DAT Protocol

If we were able to develop a decentralised social network and bring P2P into the mainstream, we would many privacy and censorship concerns that are associated with today's centralised 'social' networks. One readily-available method is provided by an application layer protocol known as ‘DAT’, and there are reasons to believe it’s likely to succeed where previous ideas failed: Since DAT works entirely at the application layer, and is implemented using Node.js, there’s very little effort or learning curve involved for developers and users of DAT applications. Web applications can be extended to support it, if the demand is there, using already published libraries that are extensively documented.
For those who aren’t developers, there is a working browser that anyone, without technical skills or knowledge, can use to browse and publish sites on the DAT Web.

What is DAT?

DAT started life with the scientific community, which had a need for a more effective method of distributing, tracking and versioning data. In the conventional Web, data objects are moved, Web pages are deleted and domains expire – this is referred to as ‘content drift’. We’ve all come across an example of this in the form of ‘dead links’. When using a hyperlink to reference a data object or Web page, there is no guarantee that link would be valid at some point in the future. DAT was proposed as a solution to this.
But what does this have to do with censorship and privacy, you’re probably asking? The answer to this question is in how data is distributed, discovered and encrypted.

Merkle Trees, Hashing Algorithms and Public Key Encryption

The DAT protocol is essentially a real-world implementation of the Merkle Tree data structure, with the BLAKE2b and Ed25519 algorithms for identification, encryption and verification (other docs state that SHA256 is used as the hashing algorithm). It’s not necessary to understand this concept in order to develop DAT applications, since there are already libraries for implementing this, but for the curious, I reccommend reading Tara Vancil’s explanation first before moving on to the whitepaper.

An important point Vancil made was DAT is about the addressing and discovery of data objects, not the addressing of servers hosting those objects. Data objects are not bound to IP addresses or domains either. Each data object has its own address, and that address is determined by its cryptographic hash value – a file’s hash digest will be static, regardless of where it’s hosted.
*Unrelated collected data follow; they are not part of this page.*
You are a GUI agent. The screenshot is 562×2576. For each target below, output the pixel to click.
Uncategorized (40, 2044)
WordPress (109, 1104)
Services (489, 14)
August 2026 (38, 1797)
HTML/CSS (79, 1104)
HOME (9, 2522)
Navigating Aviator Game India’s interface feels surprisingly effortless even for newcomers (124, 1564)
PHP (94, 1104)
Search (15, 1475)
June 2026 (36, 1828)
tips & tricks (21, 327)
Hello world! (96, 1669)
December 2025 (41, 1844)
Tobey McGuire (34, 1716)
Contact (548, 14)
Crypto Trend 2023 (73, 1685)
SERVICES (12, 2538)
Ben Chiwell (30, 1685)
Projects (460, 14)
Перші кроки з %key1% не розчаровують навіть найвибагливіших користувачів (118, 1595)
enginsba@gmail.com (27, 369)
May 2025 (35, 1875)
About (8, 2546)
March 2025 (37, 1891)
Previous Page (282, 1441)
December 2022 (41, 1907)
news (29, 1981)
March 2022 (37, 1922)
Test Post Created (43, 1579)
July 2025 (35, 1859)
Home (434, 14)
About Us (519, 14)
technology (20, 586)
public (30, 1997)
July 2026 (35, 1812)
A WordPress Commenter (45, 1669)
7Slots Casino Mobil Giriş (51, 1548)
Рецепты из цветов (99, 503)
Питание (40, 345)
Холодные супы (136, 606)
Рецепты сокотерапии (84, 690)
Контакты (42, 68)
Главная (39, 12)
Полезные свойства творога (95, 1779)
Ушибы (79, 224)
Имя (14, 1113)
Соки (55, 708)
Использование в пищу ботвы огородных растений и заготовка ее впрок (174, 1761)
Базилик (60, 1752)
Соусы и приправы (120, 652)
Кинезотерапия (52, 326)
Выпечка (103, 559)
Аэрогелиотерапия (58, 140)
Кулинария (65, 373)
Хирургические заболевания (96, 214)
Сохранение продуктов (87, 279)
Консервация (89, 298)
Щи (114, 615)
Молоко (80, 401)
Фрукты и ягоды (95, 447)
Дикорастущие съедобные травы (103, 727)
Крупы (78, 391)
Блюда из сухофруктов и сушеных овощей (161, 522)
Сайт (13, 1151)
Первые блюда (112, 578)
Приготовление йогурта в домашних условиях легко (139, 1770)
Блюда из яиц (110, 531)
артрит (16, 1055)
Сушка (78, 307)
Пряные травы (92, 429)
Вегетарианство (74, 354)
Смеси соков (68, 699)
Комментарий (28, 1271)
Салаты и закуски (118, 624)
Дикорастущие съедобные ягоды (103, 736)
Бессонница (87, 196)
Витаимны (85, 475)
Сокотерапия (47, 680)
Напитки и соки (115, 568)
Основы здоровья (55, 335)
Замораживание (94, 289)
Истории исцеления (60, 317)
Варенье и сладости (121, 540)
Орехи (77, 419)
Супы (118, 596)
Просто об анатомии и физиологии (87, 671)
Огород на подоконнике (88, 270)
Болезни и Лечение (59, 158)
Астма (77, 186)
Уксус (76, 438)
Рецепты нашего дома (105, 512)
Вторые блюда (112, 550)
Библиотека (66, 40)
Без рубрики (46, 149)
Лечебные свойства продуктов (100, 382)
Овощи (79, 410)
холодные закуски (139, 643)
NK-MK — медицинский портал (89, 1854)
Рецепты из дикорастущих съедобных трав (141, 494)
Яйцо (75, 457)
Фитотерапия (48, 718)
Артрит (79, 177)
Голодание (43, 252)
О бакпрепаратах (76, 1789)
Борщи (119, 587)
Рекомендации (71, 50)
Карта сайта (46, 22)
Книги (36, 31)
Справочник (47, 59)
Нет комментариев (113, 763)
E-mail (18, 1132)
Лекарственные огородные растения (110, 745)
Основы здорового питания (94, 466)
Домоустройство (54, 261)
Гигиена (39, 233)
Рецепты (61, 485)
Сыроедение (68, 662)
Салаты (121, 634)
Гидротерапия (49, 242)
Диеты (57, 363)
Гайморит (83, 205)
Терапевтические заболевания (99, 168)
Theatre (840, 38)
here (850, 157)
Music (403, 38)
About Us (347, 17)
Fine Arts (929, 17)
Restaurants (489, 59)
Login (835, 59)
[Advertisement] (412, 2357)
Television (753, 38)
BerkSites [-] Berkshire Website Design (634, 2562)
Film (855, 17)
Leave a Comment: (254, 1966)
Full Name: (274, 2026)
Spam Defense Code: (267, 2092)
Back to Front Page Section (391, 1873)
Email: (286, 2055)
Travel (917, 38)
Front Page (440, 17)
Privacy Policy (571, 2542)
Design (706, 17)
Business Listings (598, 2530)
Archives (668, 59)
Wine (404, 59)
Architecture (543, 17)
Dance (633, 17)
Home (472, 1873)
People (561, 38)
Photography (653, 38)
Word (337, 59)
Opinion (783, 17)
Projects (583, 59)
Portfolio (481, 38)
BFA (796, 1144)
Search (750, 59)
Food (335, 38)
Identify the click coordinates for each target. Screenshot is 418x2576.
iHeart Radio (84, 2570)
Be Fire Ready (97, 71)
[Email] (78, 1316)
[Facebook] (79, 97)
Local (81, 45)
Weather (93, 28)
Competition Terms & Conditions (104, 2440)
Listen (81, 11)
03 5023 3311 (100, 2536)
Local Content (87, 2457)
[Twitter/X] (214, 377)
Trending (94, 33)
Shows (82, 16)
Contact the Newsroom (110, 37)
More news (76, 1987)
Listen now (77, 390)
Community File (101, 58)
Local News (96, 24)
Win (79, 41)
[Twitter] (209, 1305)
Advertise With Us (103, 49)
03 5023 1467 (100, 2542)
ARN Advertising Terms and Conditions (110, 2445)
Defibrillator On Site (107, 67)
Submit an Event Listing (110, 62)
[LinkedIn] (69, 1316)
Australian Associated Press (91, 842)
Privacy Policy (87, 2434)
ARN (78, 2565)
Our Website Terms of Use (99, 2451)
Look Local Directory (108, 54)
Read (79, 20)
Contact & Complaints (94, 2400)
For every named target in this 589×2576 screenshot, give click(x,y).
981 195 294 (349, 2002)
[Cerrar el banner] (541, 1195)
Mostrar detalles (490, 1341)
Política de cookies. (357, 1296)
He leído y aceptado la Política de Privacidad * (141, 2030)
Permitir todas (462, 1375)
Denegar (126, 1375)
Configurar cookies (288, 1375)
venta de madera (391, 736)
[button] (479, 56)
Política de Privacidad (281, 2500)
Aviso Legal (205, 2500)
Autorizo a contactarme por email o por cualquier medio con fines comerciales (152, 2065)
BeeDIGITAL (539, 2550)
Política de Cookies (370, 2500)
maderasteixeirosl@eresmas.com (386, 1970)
This is important, because we’re accustomed to thinking of the Internet/Web in terms of the client/server model, and proposed solutions for privacy and anti-censorship typically try to deal with the problem of decentralised host discovery in a peer-to-peer (P2P) network.

Some form of data structure is required to make the data objects addressable and to enable their integrity to be verified. A DAT peer-to-peer network uses Merkle Trees for this, where all ‘leaves’ and nodes contain the hash values of the data objects they represent, and the root node contains the hash digest of all its child nodes. In other words, as the whitepaper puts it, ‘each non-leaf node is the hash of all child nodes‘.
Not only does this provide a way of verifying the integrity of the data objects – the root node’s digest will change if there’s any modification to a data object represented in the tree – it provides the means to an efficient lookup system, as the root hash digest becomes the identifier for a dataset.

Obviously, this means clients would need to fetch the root node’s value for a given dataset from a trusted source, which might be one of many designated lookup peers on the network. If the client wanted a given data object, it wouldn’t need to fetch everything referenced under the root node, but just the root node value, the parent node of the requested objects, and the hash values of the other parent nodes.

Addressing, References and Security

Now, let’s get into the more specific aspects of how Merkle Trees are implemented in the context of DAT. All the ‘leaf’ nodes in the DAT Merkle Tree contain a BLAKE2b or SHA256 (depending on the docs being read) hash digest of the referenced object. All parent nodes contain the hash digest and a cryptographic signature. The signature is generated by creating Ed25519 keys for each parent node and using them to sign the hash digest.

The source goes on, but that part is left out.